=== SOURCE EXTRACT ===

# Local dishnetwork phone number?



## SDiego (May 19, 2003)

I tried searching for a local phone number for Dishnetwork, instead of the 800 number. Anyone have that? I would think they would have one. I live close to the US and Mexico border, that sometimes I roam on mexico service, and of course I can't call the 800 number while roaming. Cingular kinda stinks near the border.
Thanks in advance.


----------



## finniganps (Jan 23, 2004)

I doubt they have a local number, but if they do I'm sure someone wil post the info. I don't see any reason they'd want local numbers all over the US when ONE number is much easier for a number of reasons. Perhaps it might make sense to switch cell phone providers when your contract is up to one with better service in your area.


----------



## SDiego (May 19, 2003)

I had Verizon before I had Cingular and had the same problem. Most of the time I can dial as normal. Lately It roams more and more often. I tried a couple of numbers that I found search echostar. but both were disconnected. Somebody must know of the local number, I assume its in Colorado. who knows.. I will keep searching.


----------



## Bill R (Dec 20, 2002)

SDiego said:


> Somebody must know of the local number, I assume its in Colorado. who knows.. I will keep searching.


There IS a local number for EACH call center but they are unpublished numbers. You might want to call Echostar's main number in Englewood, Co., (303) 723-1000, and see if someone will give you a local number you can call to reach one.


----------



## SDiego (May 19, 2003)

We will give that a try, and thanks alot for the info


----------

===

* _WHAT THE EXERCISE ASKS_:
Retype the part of the thread about a local Dish Network number that begins at "There IS a local" and ends with "to reach one.".

=== RECORDED DATA ===

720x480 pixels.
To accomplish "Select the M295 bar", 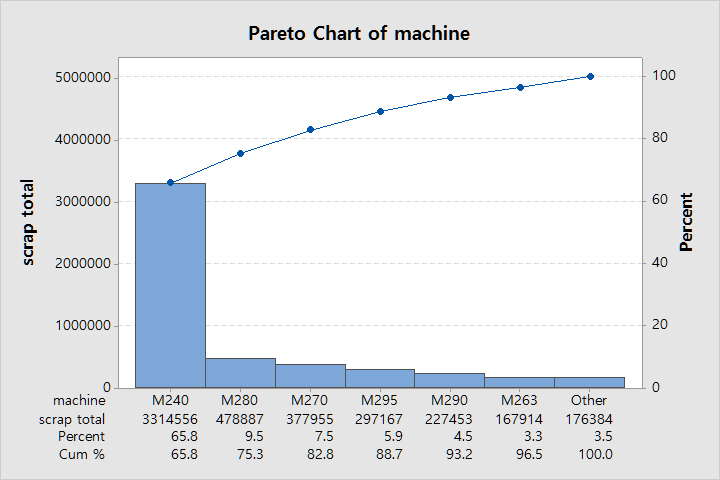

===

* _ANSWER BELOW_:
There IS a local number for EACH call center but they are unpublished numbers. You might want to call Echostar's main number in Englewood, Co., (303) 723-1000, and see if someone will give you a local number you can call to reach one.